The problems with eyewitness testimony start at the scene, and carry on from there. Law enforcement officers often taint eyewitness evidence in their eagerness to collect information, and those biases carry through to the trial, where convictions on scant evidence send the wrong people to prison. Extensive research into this subject has been conducted by the psychology community, with little traction. Attorneys continue to call eyewitnesses, and jurors continue to rely upon them. Jurors also maintain a number of false beliefs, propagated by society:
…many respondents believed that a cross-racial identification (identifying a stranger of a different race) would be just as reliable as or even more reliable than a same-race identification…more than half agreed that ‘Human memory works like a video camera, accurately recording the events we see and hear so that we can review and inspect them later.’ (Ed. note—I added the link for people interested in more information about memory and eyewitness testimony.)
Slow reforms in the justice system are changing the way people use eyewitness testimony, but they come too late for many prisoners, and far too late for people like Troy Davis, who was executed in September after being sent to death row in a case with no physical evidence but ample eyewitness testimony. Seven of the nine witnesses later recanted, but that wasn’t compelling enough to commute the sentence, apparently.
Even though psychologists have been discussing the problems with eyewitness testimony for decades, these changes have been slow to come about. In no small part, this is undoubtedly because juries view eyewitnesses as compelling, which makes them appealing for law enforcement officers who want to resolve cases quickly and efficiently. The challenges to such testimony also involve scientific discussion and argument, which requires critical thinking on the part of people like judges handling appeals that question the use of eyewitnesses in a case, or the treatment of those witnesses by law enforcement and the attorneys who questioned them. It’s not that judges are not capable of critical thinking, but that testimony from psychologists is based in a different area of knowledge than that most judges specialise in.

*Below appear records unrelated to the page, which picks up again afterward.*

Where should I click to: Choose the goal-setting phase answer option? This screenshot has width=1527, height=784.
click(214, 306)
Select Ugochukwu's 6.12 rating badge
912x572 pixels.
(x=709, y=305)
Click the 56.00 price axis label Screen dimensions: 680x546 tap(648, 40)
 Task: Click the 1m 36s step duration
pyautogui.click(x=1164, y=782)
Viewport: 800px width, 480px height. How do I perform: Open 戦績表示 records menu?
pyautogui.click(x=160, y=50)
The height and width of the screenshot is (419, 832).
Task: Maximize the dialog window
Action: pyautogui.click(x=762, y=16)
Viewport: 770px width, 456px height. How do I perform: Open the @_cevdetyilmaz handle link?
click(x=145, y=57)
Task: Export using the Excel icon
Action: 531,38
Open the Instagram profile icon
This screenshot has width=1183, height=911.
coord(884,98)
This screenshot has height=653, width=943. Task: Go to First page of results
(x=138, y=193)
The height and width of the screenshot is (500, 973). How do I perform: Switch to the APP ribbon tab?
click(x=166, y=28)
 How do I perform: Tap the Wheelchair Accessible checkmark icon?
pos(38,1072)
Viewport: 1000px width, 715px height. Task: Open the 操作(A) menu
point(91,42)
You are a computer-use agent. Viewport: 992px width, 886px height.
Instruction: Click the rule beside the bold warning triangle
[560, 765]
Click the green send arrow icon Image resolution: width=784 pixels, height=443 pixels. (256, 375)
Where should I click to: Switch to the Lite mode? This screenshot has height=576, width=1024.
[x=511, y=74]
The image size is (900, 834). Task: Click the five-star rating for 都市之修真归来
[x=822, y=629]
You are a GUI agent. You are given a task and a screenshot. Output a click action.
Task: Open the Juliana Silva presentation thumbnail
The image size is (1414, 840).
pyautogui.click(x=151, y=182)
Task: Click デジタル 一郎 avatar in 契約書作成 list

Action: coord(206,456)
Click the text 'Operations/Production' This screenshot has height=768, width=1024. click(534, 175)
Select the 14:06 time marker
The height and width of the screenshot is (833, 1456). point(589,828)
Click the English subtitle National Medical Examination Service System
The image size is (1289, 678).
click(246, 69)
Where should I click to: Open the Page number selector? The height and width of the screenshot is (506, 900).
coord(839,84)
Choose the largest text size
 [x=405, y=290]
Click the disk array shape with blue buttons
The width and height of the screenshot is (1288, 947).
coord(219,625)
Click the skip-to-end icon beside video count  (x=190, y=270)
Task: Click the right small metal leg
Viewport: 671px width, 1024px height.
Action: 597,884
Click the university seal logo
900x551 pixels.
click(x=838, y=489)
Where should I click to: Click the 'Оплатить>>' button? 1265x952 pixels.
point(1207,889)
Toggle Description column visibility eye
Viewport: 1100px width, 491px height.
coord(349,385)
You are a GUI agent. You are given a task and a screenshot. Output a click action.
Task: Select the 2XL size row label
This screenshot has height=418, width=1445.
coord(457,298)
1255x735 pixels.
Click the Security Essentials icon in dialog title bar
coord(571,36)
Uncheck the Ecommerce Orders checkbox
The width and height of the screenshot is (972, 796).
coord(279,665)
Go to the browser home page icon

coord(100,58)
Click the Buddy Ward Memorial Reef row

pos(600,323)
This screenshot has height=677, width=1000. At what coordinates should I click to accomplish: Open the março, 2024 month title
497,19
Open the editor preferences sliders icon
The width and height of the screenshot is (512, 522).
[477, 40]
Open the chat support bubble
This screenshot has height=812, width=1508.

The idea that human memory is infallible lies at the core of beliefs about eyewitness testimony. Jurors think back on their own experiences and think about the memories they believe are completely accurate, despite the fact that many are actually constructed and incomplete. Studies on human memory show that people can very quickly forget details, or that they never pick up details in the first place, and that the stress of being present at a crime scene, of witnessing a crime like murder, can also interfere with memory formation. As, of course, can suggestive questioning or discussion shortly after the crime, whether intentional or not.
This is an especially large problem when a crime occurred in the distant past. Eyewitnesses may make statements in the immediate wake of the crime, but if they aren’t called to a lineup for several weeks or months, their memories are already starting to slip. If the case takes years to go to court, as it may in some instances, they’re thinking back on memories from many, many years ago. Those memories are likely tainted and incomplete, and it is easy to create suggestibility in a witness on the stand to shift those memories even further from actuality.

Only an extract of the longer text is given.